La prevenzione può prevedere l’assunzione di diversi farmaci. Per esempio, contro l’emicrania sono spesso indicati betabloccanti, calcioantagonisti, ergotaminici a lunga durata d’azione.
Contro la cefalea a grappolo si ricorre perlopiù ai calcioantagonisti che, se assunti fin dai primi attacchi, riescono ad attenuarne in modo sostanziale la frequenza e l’intensità, permettendo di mantenere una buona qualità di vita.
Molte cefalee tensive sono associate a contratture muscolari: può essere quindi efficace un trattamento preventivo con farmaci miorilassanti associati a interventi fisiatrici e a massaggi locali che contribuiscono ad allentare la tensione e a normalizzare il tono muscolare.
Individuare il farmaco più efficace a scopo profilattico in ogni singolo caso non è facile: servono tempo, impegno e pazienza, nonché la disponibilità a collaborare con il medico.

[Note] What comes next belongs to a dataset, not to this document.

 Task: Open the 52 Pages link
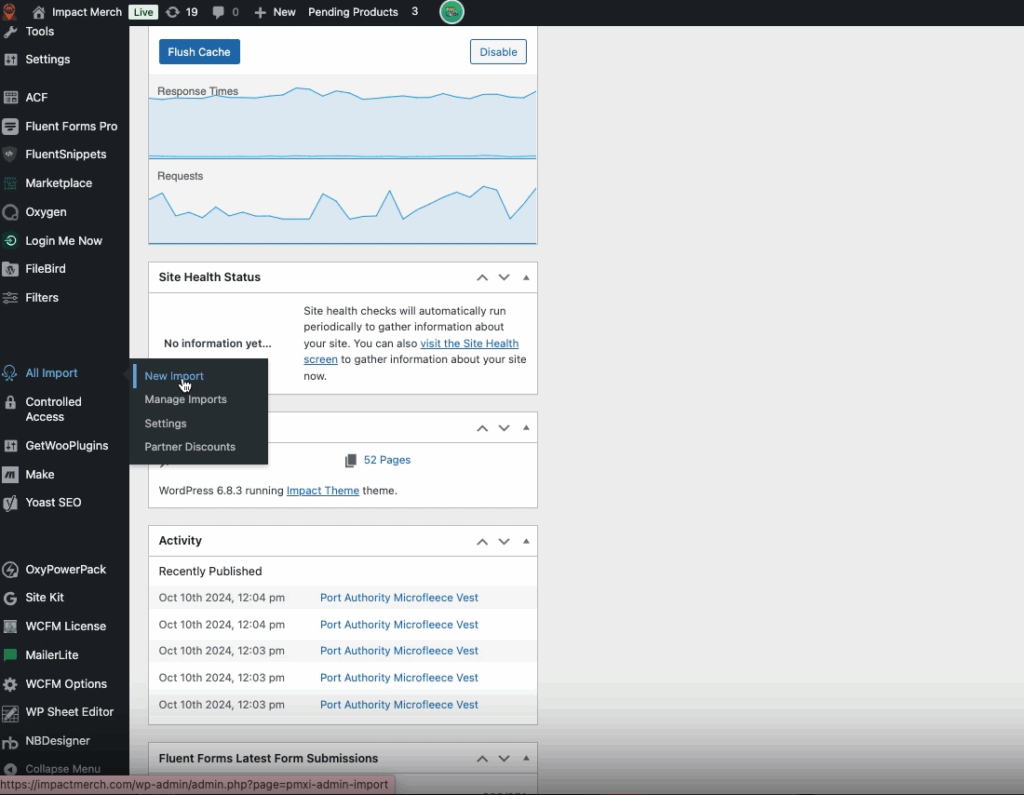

Al camice bianco, cui spetta la scelta e la prescrizione di questi farmaci, vanno riferite le caratteristiche e la durata degli attacchi, la risposta alle terapie assunte e tutti i fattori che tendono a scatenare o ad aggravare l’attacco (stress, cambiamenti di fuso orario o di abitudini, assunzione di particolari cibi o bevande e così via). Molto utile è compilare un “diario del mal di testa” dove annotare tutte le caratteristiche della propria condizione.
La terapia profilattica va seguita per diversi mesi, spesso oltre un anno. È lunga, ma solitamente porta un buon grado di miglioramento.